The TT method was previously reported in several studies to assist ESD in the treatment of gastrointestinal superficial neoplasm [17,18,19,20,21], and has demonstrated definite improvement of efficiency both in literature and our clinical practices. We perceived that the TT method could also provide viable assistance for EFTR in treating SMTs. Another potential benefit of the TT method for EFTR would be the prevention of the specimens from displacing into the peritoneal cavity. In the present study, we applied this method to assist EFTR in treating gastric SMTs originating from the MP layer and evaluated the feasibility and effectiveness of this strategy in comparison with non-assisted EFTR. Our results showed that patients of TT group had significantly shorter total procedure time and perforation time than those of NA group. They also displayed significantly reduced painful feeling after operation and suffered lower rates of complications (although not significant), which may be mainly attributed to more efficient removal of the tumor and quicker closure of the perforation. A stumbled operation process would cause more undesired injury to the surrounding tissues. The leakages of the air and/or fluids with various contaminants through the perforation may cause stimulation to the peritoneum and digestive gut and bring about inflammation reaction. A shortened procedure time, especially perforation time, would probably lead to decreased amounts of leakages with less peritoneal irritation and gastrointestinal spasm after operation. Our results demonstrated that the TT method could effectively assist EFTR to shorten operation time and perforation time and decrease the risk of complications. Although all specimens achieved trans-oral retrieval showing no difference between the two groups of patients, the underlying reason may be attributed to the study population. Patients with SMTs of predominantly extra-luminal growth pattern were excluded from endoscopic treatment in our hospital. Future efforts are warranted to investigate the feasibility of the TT method in treating such SMTs and broaden the indications of EFTR possibly.

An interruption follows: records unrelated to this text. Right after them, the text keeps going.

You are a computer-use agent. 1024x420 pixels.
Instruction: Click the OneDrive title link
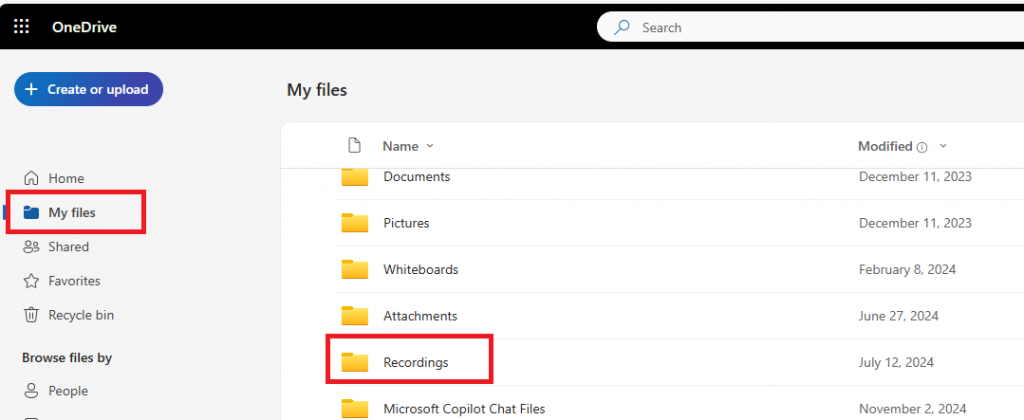coord(84,27)
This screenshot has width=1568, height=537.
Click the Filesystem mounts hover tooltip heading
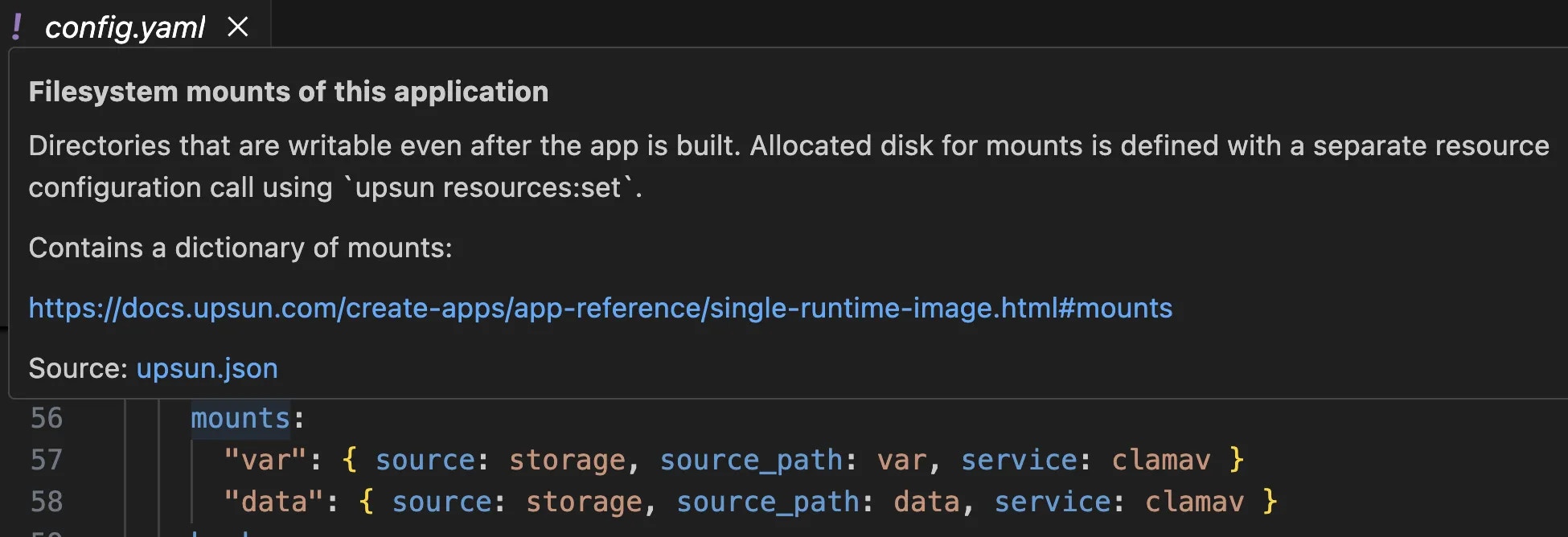288,91
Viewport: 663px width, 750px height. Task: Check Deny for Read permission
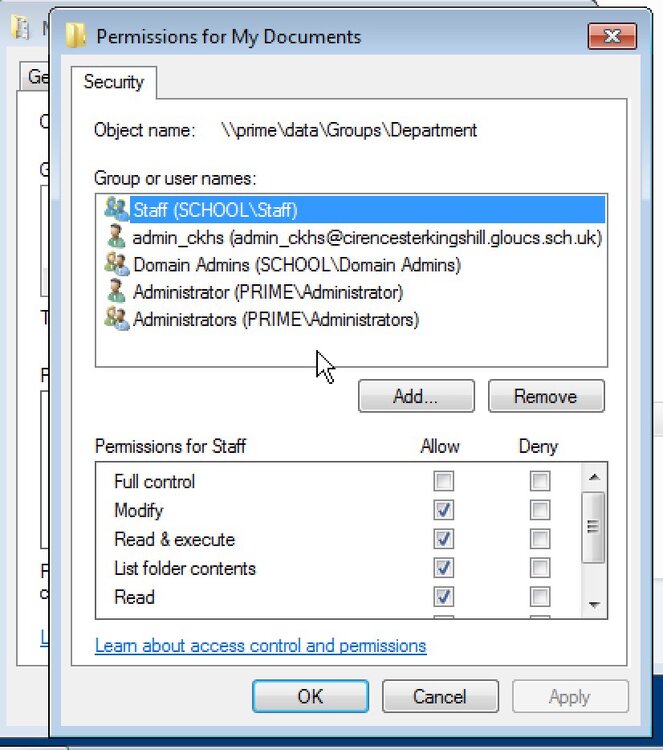click(x=540, y=596)
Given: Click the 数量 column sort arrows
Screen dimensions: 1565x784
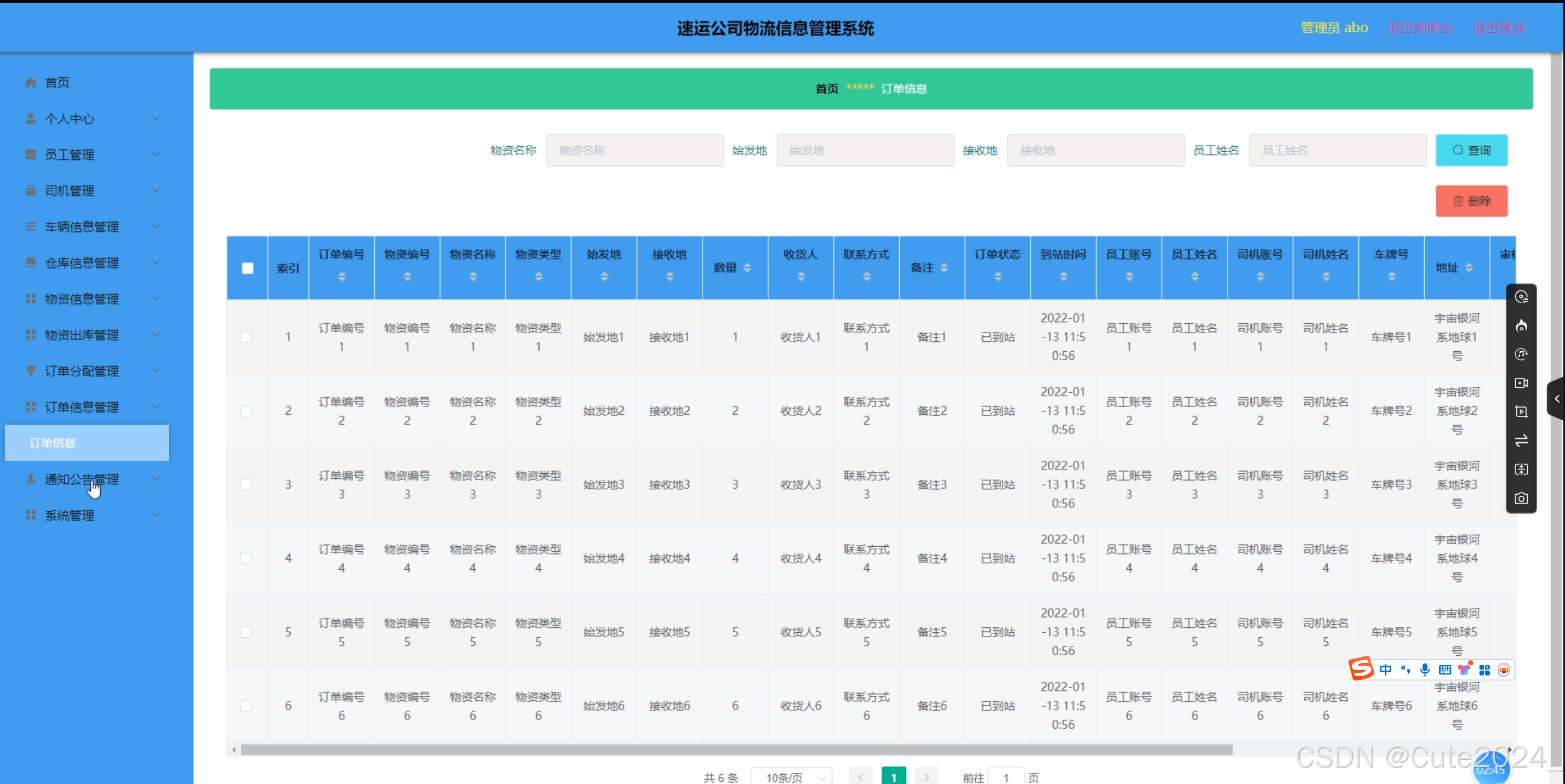Looking at the screenshot, I should [747, 268].
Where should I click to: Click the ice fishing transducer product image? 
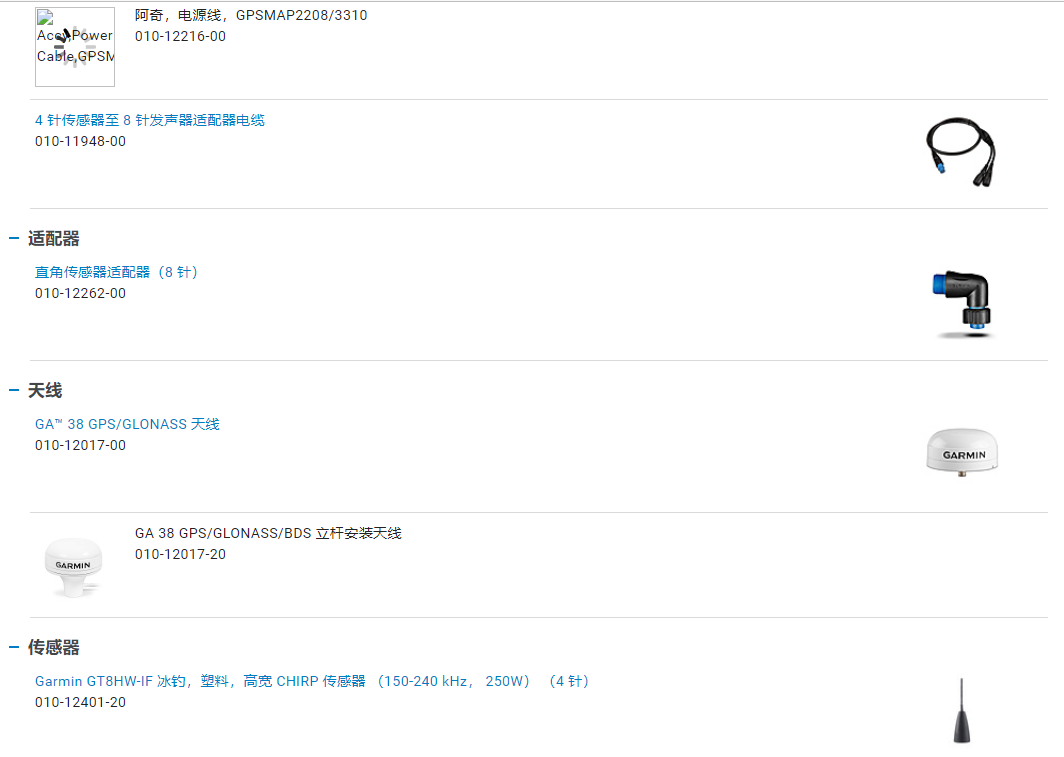click(x=962, y=710)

Our study had several limitations. Firstly, it was a retrospective study with a relatively small sample size of participants. Secondly, all operations were performed by an experienced expert at a single institute. The possible subjectivity of the patient inclusion and treatment decision depending on the expertise of the operator may impact the overall generalizability of the results. Thirdly, the follow-up period was relatively short to give long-term information of therapeutical outcomes. A large-scale, randomized, control study is required for further investigation.